As a child, going to the school library and checking out Scary Stories to Tell in the Dark by Alvin Schwartz was a right of passage. The chillingly inventive stories with their terrifying illustrations were a spooky hit among sleepovers and children’s parties.

Now, 39 years after the first book of the trilogy was published, Andre Ovredal has directed, alongside a screenplay from Guillermo Del Toro, a film adaptation of the haunting children’s book series, but the film proves scary for more than just children. 

The film follows a group of children who, on Halloween, break into an old haunted house to show their new friend the scary story and legend of Sarah Bellows (Kathleen Pollard), a woman who told scary stories to children through her wall and then allegedly murdered them. When Stella (Zoe Margaret Colletti) finds Sarah’s book, her group of friends is forced to face the wrath and chaos of Sarah’s scary stories.

For the children who read the stories, seeing the illustrations and the creepy tales brought to life is a childhood nightmare.
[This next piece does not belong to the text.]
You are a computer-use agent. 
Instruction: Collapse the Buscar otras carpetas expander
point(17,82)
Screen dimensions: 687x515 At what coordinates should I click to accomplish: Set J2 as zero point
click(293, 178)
It’s incredible to watch the drawings that were already prime nightmare fuel come to life in an even more terrifying way. With the expectation of a scary film made for children, the film is a pleasant surprise for the regular horror genre. 
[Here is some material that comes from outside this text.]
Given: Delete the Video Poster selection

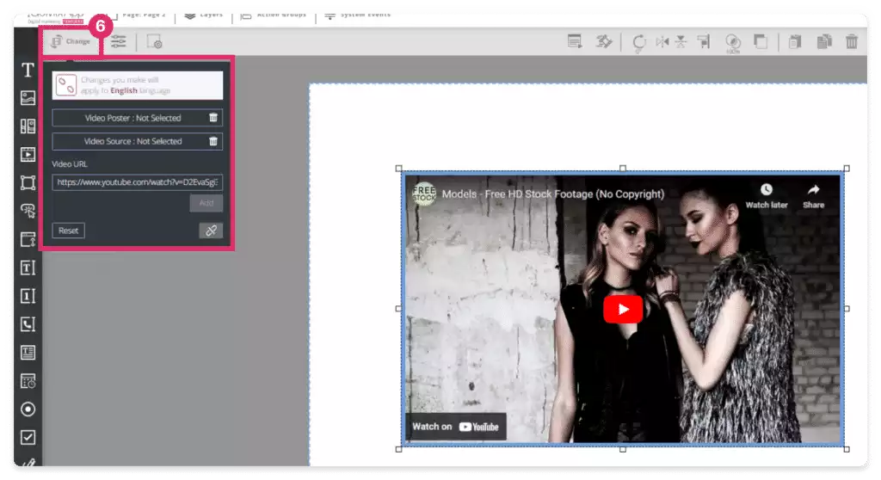Looking at the screenshot, I should 213,118.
The strength of the film is in the stories. The film does a great job at creating characters that humanize the stories and weave the collection of tales together, which provides a certain depth that the short tales lacked. If there’s any one overarching critique of the film, it’s that they could have leaned even heavier into the stories.
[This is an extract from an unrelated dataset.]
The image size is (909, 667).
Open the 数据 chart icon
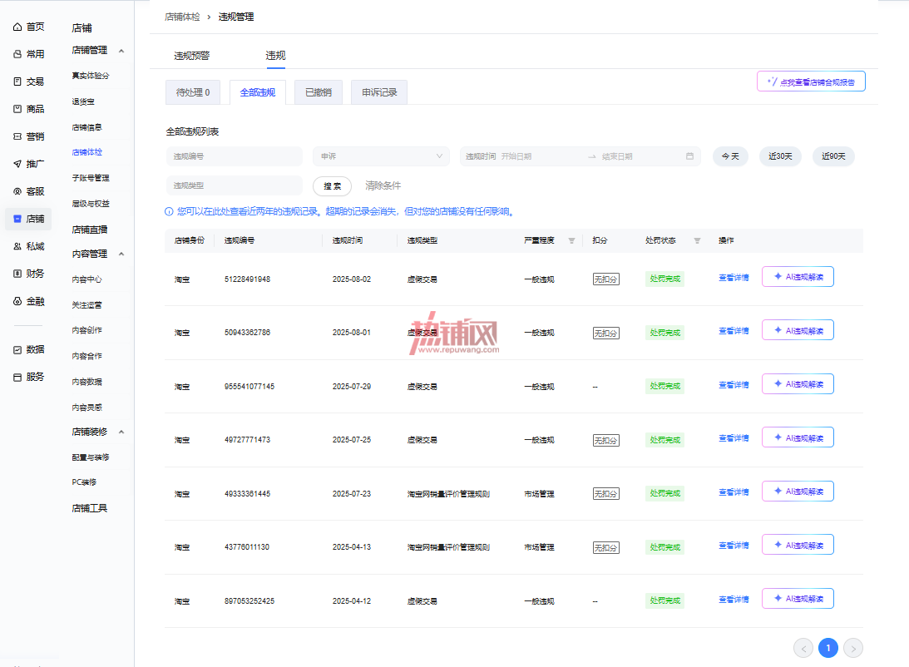point(17,349)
The film has a great, fresh-faced cast of young actors who do a great job with their roles, especially those who are the subjects of the stories, most notably August (Gabriel Rush), Chuck (Austin Zajur) and Ruth (Natalie Ganzhorn). When the characters the audience care about start becoming the subjects of the stories, it becomes a race to figure out how to stop them from happening. 

Scary Stories to Tell in the Dark does a great job of letting the audience —and the characters — figure the horror rules of the film out as it goes on, which explains things clearly without explicitly having to say it. With Tommy’s (Austin Abrams) story being the first, the audience kind of sees it coming and frankly doesn’t care. August, however, is one of the main characters in the friend group, and he’s someone the audience loves. 

Prior to August’s storyline, the audience doesn’t know the rules of the stories or what is going to happen to those involved. They just know it isn’t going to be good. August not only has one of the most tense scenes but lays the groundwork for figuring out the rules of the stories and inspires the other kids to try and stop them from happening. 

The film also features heavy social themes, which is a slightly unexpected aspect of the film. However, with Del Toro penning the script, it’s no surprise there are some large scale issues like the government, racism and the draft, along with smaller scale issues, like corrupt town adults and absent parents. 

Scary Stories to Tell in the Dark is a great introduction to the horror genre for younger people, but it’s not limited to a children’s horror movie, and, with the social issues, tense scenes and captivating stories, it’s a great horror film to watch at any age.